On this side of the pond, accessibility of archives is faring no better. An Associated Press article on Jan. 16 reported that records from NASA were in the same boat as the BBC project. Joe Miller, a neurobiologist at University of South Carolina, was trying to read magnetic tapes from the 1976 Viking landings on Mars.

But the data format was unknown. “All the programmers had died or left NASA,” Miller said. “It was hopeless to try to go back to the original tapes.” He ended up tracking down paper printouts and hiring students to retype everything.

Even something now as everyday and ubiquitous as the Internet smiley 🙂 could not have its origin traced until staff and students at Carnegie Mellon University combed through magnetic tape backups, finding its first use in a discussion thread on Sept. 19, 1982.

So people have gone to great lengths to recover NASA archives and capsules of life. What happens when we begin dealing with the mundane — the photographs that grace your scrapbooks and perhaps desks in your room? You can probably go home and pull out rolls of film developed in the late 1980s or early 1990s with no problem. They’ll be perfectly accessible, even if the particular film style used for them isn’t around now. Retrieving old report cards and papers, if you kept them, will be just as easy.

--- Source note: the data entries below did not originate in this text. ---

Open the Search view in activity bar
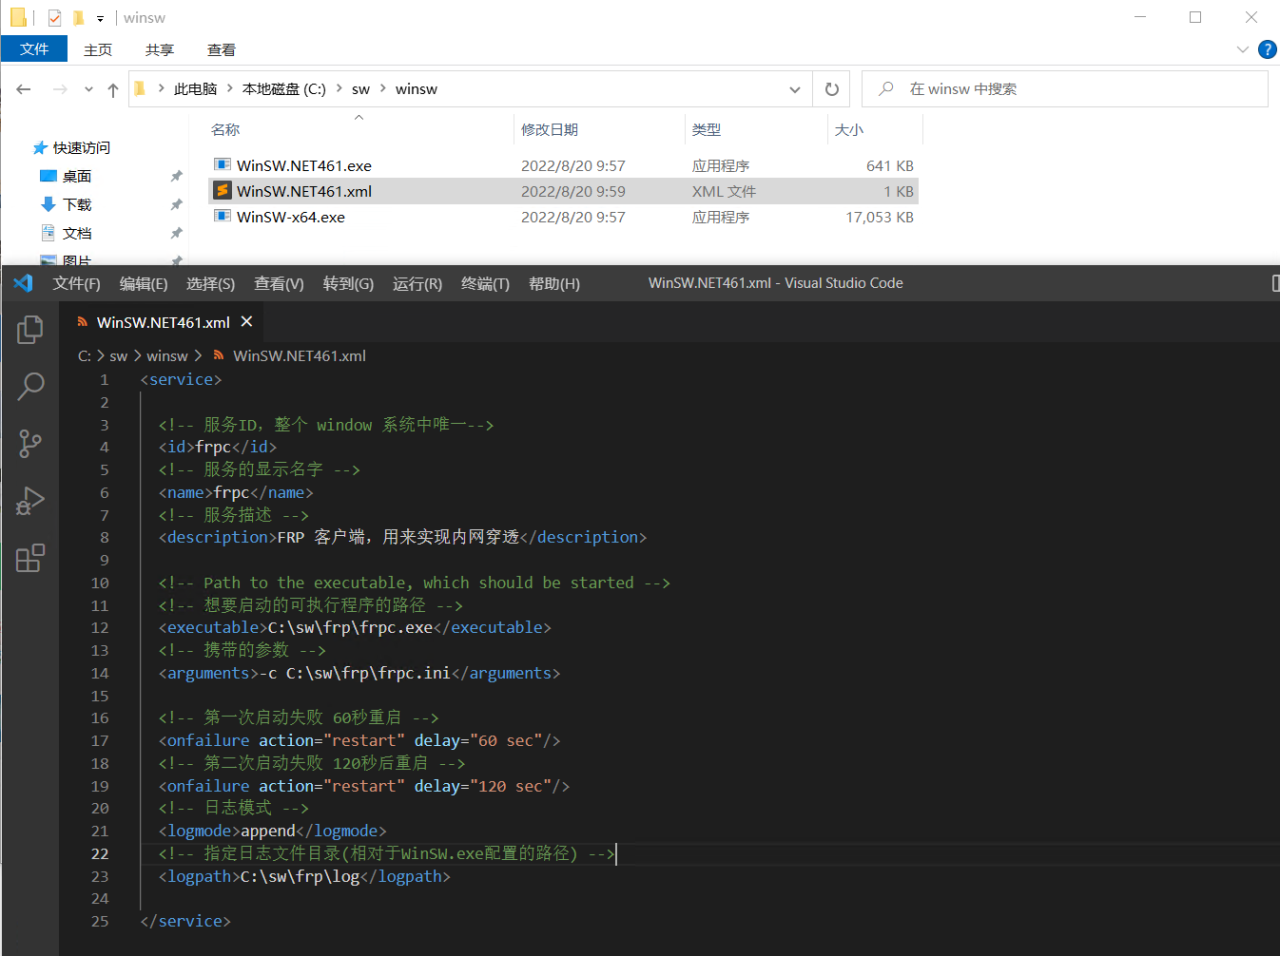 pos(30,386)
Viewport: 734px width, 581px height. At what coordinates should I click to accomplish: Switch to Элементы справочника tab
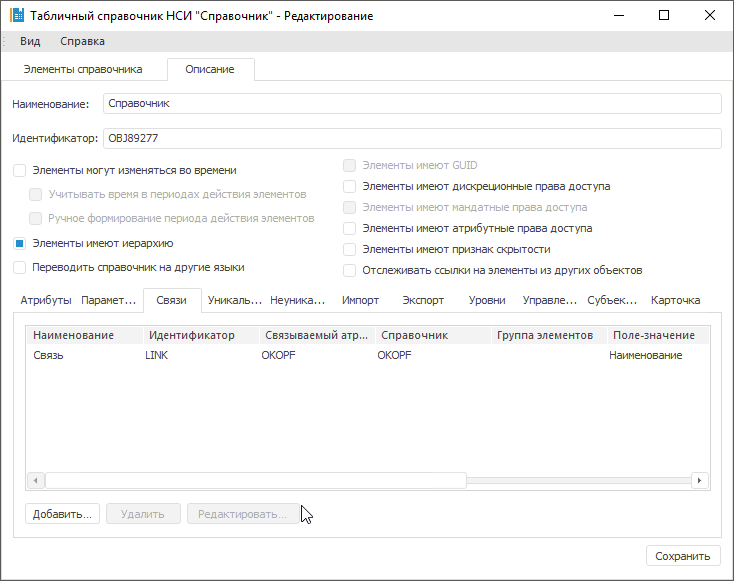pyautogui.click(x=83, y=70)
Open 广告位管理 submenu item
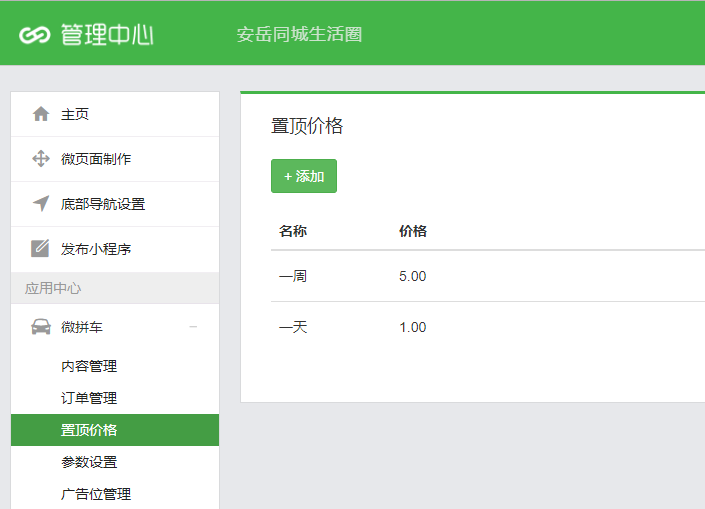The height and width of the screenshot is (509, 705). (x=96, y=494)
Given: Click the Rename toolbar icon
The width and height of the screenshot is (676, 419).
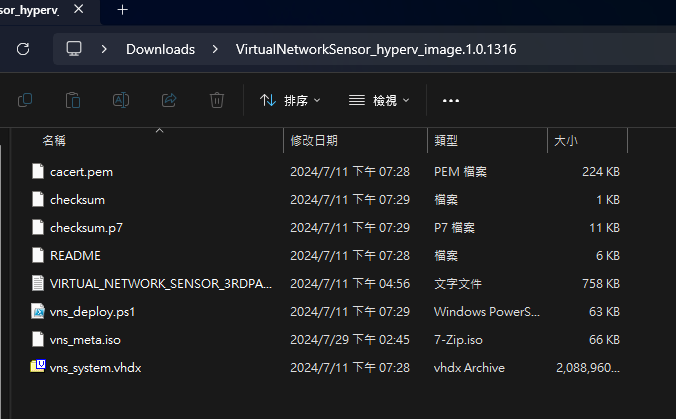Looking at the screenshot, I should point(121,100).
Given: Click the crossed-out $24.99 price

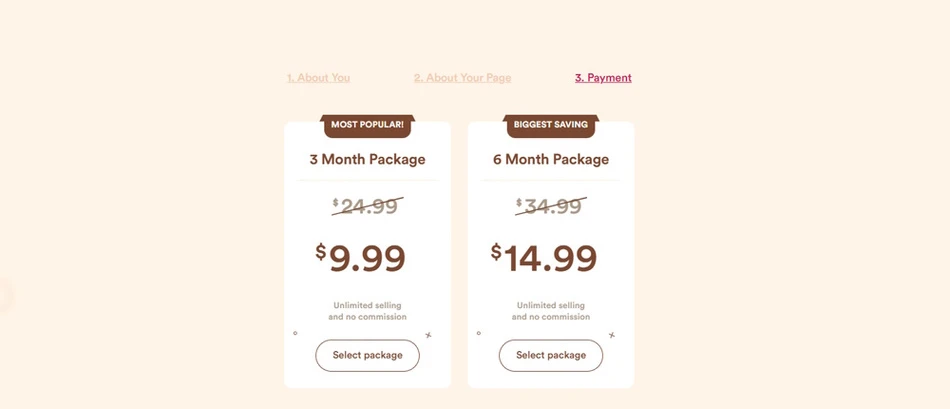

But for kids being born today, their entire existence may only be cataloged in stacks of CDs full of JPEG files. Those JPEGs may be readable, but what happens when compression degrades the quality of the photo, and what about the original files? Electronic report cards could leave no record, unless the effort is taken to print them. Other work can be just as troublesome. The AP article used files once created with WordStar and later moved to Microsoft Word as an example. “‘The spacing of the characters and stuff on pages may be off, so lines get a little bit longer and carry over onto the next line,’ said Steve Gilheany of Archive Builders, a records-management consultancy. ‘Gradually those errors become more of a problem.'”

The solution on the surface is to print everything out. However, the sheer volume of what you want to save — both written and photographed — can make this impossible, and the quality of the paper has a marked effect on how long it remains in readable or usable condition.

Researchers are trying to work out solutions for digital archiving. One group is working with Adobe to develop an archival-quality version of files in PDF. As usual, Microsoft plays with a deck of wild cards, forcing its “standards” onto nearly everyone and producing general trouble with standard formats or even Microsoft’s own previous ones. Because of this, you’ll have a better chance of recovering those industry-standard JPEG files than most word processing documents and spreadsheets.

With this threat of a “digital dark age” bearing down on us, it’s good to know that there are dedicated individuals who are working to recover what even now is disappearing. Otherwise, those 5 1/4-inch floppy disks with AppleWorks documents I wrote in elementary school will be as useless as the punch cards once used by the Census Bureau.

Jeff Morrison is a junior in journalism and mass communication and political science from Traer. He is the wire editor of the Daily.